Spoken in the words of the Open Networking Foundation – one of the key concepts to understanding SDN is the separation of control plane and data plane. Typically a network is comprised of many routers and switches, each exchanging table information to build topologies. Each of these network devices has their own individualized control plane for brain-like functions such as route or MAC learning. Each network device also has its own data plane for forwarding packets. The challenge is each device has its own perspective of the network, and the only way you can view that perspective is by connecting to that device via a CLI and issue commands or configurations. The same is applicable for other devices like firewalls, load balancers, not just routers, and switches.
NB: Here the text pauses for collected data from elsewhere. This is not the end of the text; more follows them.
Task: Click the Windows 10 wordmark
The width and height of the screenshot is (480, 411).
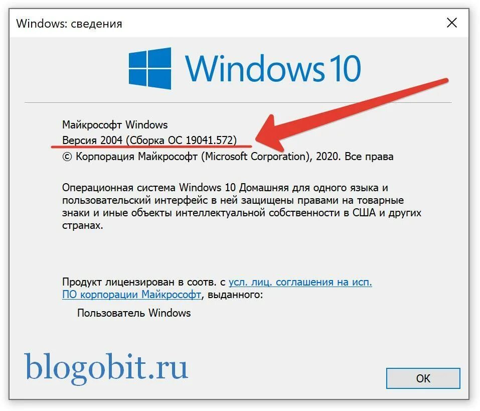Action: click(273, 68)
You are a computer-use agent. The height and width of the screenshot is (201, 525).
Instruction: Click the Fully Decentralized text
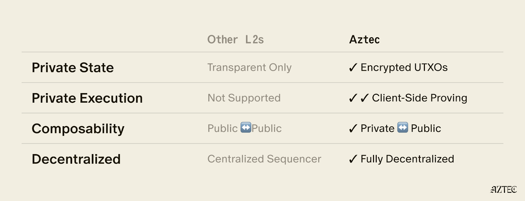click(x=408, y=159)
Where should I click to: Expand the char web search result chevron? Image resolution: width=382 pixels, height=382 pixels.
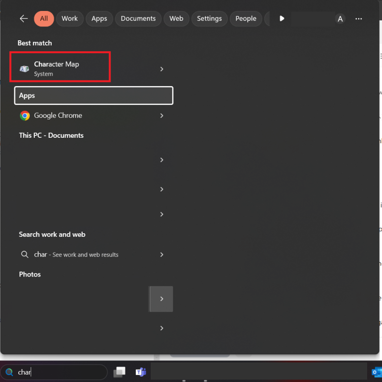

A control plane is the brain of the operations. It typically runs in software and builds the necessary tables for forwarding, such as the RIB or MAC tables. This table is typically sent as a copy down to the forwarding plane and installed in hardware to allow for high throughput forwarding of traffic. These two planes (and usually an additional management plane for things like SSH, SNMP, etc.) are traditionally running on every single network device in a network.
OpenFlow is an open standard for a communications protocol that enables the control plane to break off and interact with the forwarding plane of multiple devices from some central point, decoupling roles for higher functionality and programmability.
Before I go further, it must be noted that:
- SDN is not OpenFlow.
- SDN is much more than a split control and data plane.
- SDN is cool, as is OpenFlow, but they are not the same.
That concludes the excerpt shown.